2. 41% of exchanges are fine with passwords containing fewer than 8 symbols
3. 37% of exchanges do not require passwords to have special characters; They allow passwords with either digits or letters alone
4. 5% of exchanges have not made email verification a mandatory part of account creation
5. 3% of exchanges do not use 2-factor authentication (2FA)

Thus, there are only 46% exchanges which have enforced all the four parameters for ensuring strong security — passwords of more than 8 symbols, complex passwords with special characters, mandatory email verification for account creation and 2FA.

When it came to the registrar and domain security, only 2% of exchanges were using registry lock, while only 10% of exchanges were using DNSSEC. Upon analysis, it was found out that only 4% of the exchanges were following best practices for ensuring registrar and domain security.

Web Security Protocols were also found to be lacking in several exchanges. Only 10% of exchanges have all five headers — Strict-Transport-Security header, X-XSS-Protection header, Content Security Policy header, X-frame-options header and X-content-type-options header. Surprisingly, 29% of exchanges were found to have none of the above-mentioned headers.

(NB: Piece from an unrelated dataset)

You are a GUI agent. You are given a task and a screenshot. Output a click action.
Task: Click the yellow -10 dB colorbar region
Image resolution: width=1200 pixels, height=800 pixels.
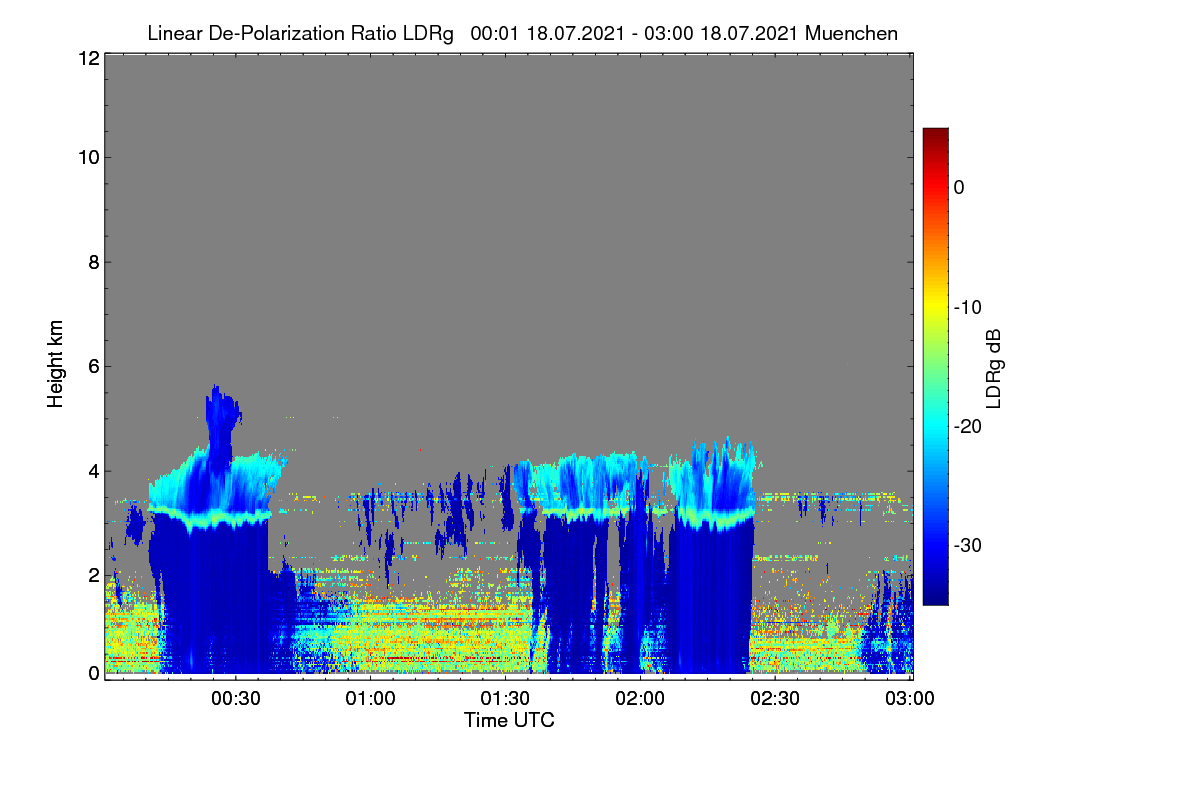point(935,307)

Thus, it is not surprising to see cryptocurrency exchanges getting frequently since they fail to comply even the most basic security protocols such as strong passwords and 2FA. The importance of complying with the best practices for security cannot be emphasised upon enough. Strong security will enhance not only enhance the confidence of users, but also that of regulatory bodies which have been sitting on decisions around approving cryptocurrencies and related infrastructure because of their concerns regarding issues of security.